La ministre de l’Agriculture l’a déclaré vendredi 20 février chez nos confrères de France Inter : « Depuis le 2 janvier, nous n’avons plus aucun cas de dermatose nodulaire contagieuse », précisant que toutes les zones réglementées ont été levées « à l’exception d’un tout petit morceau des Pyrénées‑Orientales, lié à un cas en Espagne », se félicitant du succès du dispositif mis en place pour éradiquer l’épizootie : « Le temps et le protocole choisis nous ont donné raison, a martelé Annie Genevard. Ça veut dire qu’on reprend une vie normale, qu’on peut à nouveau commercer et qu’on peut à nouveau bouger ces animaux » et même qu’« on aurait pu aller au Salon de l’agriculture ».
On, comprendre les éleveurs et surtout leurs vaches (dont une représentante de l’espèce est traditionnellement l’égérie du salon qui a débuté samedi 21 février), normalement stars de la Porte de Versailles, dont les croupes sont flattées sans la moindre vergogne par les élus de tous bords en goguette et, encore plus en années électorales, comme si tâter le cul des vaches avait des vertus magiques. Alors oui, c’est pas de bol, « on » aurait pu. Pour ça, il aurait fallu que « on » ne soit pas violemment traumatisé par les modalités du protocole victorieux qui a consisté, rappelons-le, à l’abattage - dans les exploitations ! - de la totalité des troupeaux dès qu’un cas de dermatose nodulaire contagieuse était déclaré, vaccination depuis un mois ou pas.
Certes, les quelque 3.000 bovins abattus pour vaincre l’épizootie ne représentent que tchi (- de 1%) du cheptel français. Mais le drame dans les exploitations n’est pas quantifiable : il faut imaginer l’arrivée d’une brigade de vétérinaires encapsulés, parfois protégés par des forces de l’ordre - car il y a eu convergences des luttes entre la Confédération paysanne (plutôt de gauche) et la Coordination rurale (plutôt très de droite) - pour tenter de s’opposer à ces abattages imposés par l’Union européenne, les vaches abattues dans les bâtiments qui les abritaient jusque-là, l’odeur et les carcasses emmenées pour être détruites, tandis que les éleveurs n’ont plus que leurs yeux pour pleurer. Depuis 2021 et la loi sur la santé animale, la DNC est en effet classée en catégorie « A » par l’Europe parmi les maladies les plus graves et contagieuses à éradiquer au plus vite. L’Union européenne impose alors trois règles : l’abattage total du troupeau dès le premier cas, la vaccination des bêtes à proximité et l’interdiction de déplacer les animaux. Et pourquoi donc ? Parce que ce sont des conditions indispensables pour que la France soit déclarée indemne de maladie et puisse continuer d’exporter sans restriction - la solution a été soutenue par les syndicats majoritaires FNSEA et JA.
Cette épizootie nous met brutalement en face de la réalité du métier d’éleveur : mettre au monde des bovins, les faire grossir afin qu’ils soient transformés en viande ou produisent du lait pour l’industrie laitière et fromagère, pesant du même coup sur les cours.
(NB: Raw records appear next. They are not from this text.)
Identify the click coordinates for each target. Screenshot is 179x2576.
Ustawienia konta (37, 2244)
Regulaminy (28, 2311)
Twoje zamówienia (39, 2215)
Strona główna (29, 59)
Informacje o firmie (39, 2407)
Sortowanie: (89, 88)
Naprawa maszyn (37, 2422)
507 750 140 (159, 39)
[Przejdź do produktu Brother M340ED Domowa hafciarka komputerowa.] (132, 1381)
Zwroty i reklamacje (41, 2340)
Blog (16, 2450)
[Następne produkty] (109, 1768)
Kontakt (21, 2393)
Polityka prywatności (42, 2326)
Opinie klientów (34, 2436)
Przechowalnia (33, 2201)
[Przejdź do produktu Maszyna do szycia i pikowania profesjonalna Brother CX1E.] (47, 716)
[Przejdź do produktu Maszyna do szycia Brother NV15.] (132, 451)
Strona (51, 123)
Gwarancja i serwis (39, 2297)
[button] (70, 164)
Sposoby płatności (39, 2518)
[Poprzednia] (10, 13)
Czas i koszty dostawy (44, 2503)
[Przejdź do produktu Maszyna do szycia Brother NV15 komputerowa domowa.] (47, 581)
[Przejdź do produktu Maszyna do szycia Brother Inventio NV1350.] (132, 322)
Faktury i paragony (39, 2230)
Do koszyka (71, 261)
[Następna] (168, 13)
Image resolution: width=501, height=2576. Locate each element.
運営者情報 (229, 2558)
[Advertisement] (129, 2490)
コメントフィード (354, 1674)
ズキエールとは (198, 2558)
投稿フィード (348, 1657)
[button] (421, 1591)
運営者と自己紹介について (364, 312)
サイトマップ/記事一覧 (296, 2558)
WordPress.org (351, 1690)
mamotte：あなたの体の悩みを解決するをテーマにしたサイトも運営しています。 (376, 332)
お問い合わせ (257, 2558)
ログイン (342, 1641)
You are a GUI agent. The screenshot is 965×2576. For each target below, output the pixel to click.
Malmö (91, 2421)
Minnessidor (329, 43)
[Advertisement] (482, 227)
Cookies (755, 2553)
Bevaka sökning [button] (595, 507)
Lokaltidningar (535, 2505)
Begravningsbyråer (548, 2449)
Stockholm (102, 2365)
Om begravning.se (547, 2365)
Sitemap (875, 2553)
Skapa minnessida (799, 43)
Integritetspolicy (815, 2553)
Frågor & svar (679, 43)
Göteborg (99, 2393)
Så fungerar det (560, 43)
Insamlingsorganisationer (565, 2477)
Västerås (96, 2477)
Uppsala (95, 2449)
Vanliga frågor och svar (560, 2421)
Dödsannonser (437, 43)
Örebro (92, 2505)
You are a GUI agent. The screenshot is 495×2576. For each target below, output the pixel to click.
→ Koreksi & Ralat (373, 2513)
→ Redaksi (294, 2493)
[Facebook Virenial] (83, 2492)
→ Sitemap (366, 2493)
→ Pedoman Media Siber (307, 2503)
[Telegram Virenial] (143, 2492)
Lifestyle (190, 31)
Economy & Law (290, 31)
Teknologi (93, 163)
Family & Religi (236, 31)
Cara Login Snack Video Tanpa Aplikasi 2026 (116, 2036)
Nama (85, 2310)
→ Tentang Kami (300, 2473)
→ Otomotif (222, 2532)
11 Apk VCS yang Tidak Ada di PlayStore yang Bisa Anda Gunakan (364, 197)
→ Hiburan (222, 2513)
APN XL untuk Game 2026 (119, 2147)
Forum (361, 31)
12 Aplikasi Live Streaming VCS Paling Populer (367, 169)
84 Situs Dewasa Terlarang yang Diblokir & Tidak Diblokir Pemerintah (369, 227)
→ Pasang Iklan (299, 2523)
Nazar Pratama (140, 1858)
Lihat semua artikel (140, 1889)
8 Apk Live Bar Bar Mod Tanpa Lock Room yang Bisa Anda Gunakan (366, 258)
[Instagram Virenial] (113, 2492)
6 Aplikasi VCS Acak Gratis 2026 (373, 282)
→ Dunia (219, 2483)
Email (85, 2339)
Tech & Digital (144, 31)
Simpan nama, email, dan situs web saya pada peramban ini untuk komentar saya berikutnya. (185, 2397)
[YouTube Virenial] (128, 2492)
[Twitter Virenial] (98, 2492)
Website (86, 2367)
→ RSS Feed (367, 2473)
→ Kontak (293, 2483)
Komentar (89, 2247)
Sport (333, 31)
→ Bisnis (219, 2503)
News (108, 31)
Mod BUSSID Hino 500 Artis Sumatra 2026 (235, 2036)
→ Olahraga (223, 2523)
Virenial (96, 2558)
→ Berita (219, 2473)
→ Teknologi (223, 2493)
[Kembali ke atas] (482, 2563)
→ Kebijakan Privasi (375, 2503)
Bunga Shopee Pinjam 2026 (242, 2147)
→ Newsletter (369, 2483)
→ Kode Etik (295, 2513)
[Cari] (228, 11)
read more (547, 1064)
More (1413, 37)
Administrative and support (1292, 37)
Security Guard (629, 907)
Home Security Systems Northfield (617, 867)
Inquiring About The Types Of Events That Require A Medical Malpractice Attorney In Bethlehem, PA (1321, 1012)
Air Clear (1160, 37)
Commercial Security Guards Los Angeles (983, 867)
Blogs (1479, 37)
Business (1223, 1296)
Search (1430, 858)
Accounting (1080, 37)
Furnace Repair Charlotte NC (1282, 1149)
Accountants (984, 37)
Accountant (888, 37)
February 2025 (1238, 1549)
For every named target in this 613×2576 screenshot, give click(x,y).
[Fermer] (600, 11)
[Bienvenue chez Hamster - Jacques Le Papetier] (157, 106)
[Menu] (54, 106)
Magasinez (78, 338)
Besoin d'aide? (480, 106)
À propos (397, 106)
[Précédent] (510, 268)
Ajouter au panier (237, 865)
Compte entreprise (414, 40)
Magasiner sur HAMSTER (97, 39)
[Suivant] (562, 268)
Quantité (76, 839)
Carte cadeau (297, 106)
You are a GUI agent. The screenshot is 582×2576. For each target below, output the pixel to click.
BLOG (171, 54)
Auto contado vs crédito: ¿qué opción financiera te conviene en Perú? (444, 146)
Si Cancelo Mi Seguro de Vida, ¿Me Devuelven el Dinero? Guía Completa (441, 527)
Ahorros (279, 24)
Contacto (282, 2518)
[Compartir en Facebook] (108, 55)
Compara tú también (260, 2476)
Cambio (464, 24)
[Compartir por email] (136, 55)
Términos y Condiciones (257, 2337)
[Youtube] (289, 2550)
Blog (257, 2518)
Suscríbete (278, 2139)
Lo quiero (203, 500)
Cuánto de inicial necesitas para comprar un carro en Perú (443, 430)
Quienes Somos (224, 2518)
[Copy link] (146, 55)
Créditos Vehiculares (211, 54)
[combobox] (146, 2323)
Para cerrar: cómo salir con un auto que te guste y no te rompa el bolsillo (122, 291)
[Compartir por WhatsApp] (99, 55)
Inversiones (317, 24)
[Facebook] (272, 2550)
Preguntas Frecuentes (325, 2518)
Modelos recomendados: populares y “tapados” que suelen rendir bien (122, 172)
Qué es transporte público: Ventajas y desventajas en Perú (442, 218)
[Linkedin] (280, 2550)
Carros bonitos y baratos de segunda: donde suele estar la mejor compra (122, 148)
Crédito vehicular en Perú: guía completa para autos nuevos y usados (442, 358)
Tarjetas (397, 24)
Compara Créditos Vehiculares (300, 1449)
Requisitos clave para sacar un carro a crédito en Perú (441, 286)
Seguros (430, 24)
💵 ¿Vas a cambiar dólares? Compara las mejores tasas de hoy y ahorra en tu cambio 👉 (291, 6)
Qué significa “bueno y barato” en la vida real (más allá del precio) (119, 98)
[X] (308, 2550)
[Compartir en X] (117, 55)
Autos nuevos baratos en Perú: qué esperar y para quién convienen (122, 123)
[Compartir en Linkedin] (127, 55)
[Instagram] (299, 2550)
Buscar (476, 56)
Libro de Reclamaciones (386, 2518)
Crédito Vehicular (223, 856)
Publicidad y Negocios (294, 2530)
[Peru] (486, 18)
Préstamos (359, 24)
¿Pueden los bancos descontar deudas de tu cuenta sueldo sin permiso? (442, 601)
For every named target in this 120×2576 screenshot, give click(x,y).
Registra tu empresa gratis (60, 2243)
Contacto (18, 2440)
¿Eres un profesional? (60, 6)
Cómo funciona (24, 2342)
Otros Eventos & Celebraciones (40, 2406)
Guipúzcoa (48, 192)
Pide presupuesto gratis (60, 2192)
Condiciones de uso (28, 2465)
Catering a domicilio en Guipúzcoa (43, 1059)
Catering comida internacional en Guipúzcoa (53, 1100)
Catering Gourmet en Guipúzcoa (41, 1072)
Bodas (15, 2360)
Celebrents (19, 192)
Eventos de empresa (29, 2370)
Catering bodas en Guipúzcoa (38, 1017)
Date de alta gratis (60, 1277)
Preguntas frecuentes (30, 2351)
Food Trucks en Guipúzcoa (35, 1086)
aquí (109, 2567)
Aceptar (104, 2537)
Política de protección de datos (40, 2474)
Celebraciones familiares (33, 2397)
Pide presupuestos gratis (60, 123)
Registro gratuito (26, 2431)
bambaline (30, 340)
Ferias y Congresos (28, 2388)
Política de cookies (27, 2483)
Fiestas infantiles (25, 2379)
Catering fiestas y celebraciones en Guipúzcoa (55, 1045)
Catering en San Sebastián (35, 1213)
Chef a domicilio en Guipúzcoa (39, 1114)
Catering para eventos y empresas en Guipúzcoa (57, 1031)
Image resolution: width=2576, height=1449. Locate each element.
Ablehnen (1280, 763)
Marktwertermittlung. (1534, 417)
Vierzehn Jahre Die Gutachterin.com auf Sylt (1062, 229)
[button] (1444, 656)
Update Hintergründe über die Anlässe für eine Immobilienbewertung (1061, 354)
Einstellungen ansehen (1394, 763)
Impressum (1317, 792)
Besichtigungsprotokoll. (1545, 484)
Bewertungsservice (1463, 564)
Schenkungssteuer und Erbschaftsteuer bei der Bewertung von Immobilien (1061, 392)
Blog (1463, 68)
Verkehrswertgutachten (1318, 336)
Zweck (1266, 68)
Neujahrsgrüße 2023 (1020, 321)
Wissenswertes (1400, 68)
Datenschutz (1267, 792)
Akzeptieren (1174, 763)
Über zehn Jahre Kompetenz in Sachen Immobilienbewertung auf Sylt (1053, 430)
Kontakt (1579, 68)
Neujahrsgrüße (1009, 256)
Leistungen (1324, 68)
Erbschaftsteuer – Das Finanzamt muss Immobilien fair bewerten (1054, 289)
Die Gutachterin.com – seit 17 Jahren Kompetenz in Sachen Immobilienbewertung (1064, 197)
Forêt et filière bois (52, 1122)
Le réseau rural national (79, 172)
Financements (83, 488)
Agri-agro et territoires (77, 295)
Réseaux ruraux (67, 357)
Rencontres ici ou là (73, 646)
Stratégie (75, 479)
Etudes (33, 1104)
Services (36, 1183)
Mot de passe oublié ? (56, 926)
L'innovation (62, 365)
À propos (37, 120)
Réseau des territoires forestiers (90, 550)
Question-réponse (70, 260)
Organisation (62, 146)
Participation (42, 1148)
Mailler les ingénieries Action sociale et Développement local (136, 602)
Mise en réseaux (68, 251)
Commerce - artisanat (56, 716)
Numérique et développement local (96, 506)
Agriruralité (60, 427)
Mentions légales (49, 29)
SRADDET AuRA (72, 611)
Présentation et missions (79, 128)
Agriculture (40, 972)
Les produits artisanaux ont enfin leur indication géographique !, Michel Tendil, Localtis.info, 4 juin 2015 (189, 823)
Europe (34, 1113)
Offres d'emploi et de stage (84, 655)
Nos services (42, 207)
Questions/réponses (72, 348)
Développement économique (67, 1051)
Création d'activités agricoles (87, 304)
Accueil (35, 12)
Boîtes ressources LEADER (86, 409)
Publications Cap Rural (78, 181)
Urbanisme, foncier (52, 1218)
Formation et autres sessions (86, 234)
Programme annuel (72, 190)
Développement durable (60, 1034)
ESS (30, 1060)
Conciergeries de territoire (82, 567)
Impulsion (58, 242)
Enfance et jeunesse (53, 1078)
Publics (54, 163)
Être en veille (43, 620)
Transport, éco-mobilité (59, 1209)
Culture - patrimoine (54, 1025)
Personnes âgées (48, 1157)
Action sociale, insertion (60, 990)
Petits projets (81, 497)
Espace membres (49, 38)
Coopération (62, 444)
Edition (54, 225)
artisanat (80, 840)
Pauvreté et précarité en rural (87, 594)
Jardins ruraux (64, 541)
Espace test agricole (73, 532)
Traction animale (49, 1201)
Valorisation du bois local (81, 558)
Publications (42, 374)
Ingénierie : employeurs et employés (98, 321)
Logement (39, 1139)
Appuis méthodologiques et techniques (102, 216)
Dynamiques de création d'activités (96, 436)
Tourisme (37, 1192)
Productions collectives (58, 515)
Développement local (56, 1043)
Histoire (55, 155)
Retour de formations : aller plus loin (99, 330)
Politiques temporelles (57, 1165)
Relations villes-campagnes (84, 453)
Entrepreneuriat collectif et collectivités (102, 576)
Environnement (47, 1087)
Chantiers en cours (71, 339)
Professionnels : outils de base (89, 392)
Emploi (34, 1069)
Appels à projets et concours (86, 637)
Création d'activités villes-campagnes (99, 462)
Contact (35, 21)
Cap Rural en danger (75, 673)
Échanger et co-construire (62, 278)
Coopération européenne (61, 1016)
Loin, très loin du narratif imposé au salon de l’agriculture, où les Parisiens s’extasient sur les charmes de la Normande Oreillette (égérie 2024), de la Charolaise Idéale (2020), de la Gasconne Valentine (2012) ou de la Vosgienne Candy (2011) en oubliant que la gentille ruminante est la représentante d’une espèce qu’ils connaissent plutôt sous forme de barquette de steaks ou de plateaux de fromages.
Alors oui, « on » a été durablement traumatisés et « on » s’en souviendra au moment des élections, je parierais un Époisses AOP là-dessus, car un électeur rural, contrairement à ses vaches, quand il en a marre de se voir flatter par les promesses, donne un coup de pied - en vache, justement - et dit son ras-le-bol dans les urnes. Une pincée de Mercorsur là-dessus, un poil de PAC en retard par-là et je parierais un deuxième Époisses qu’une prochaine égérie du Salon aura Jordane pour petit nom.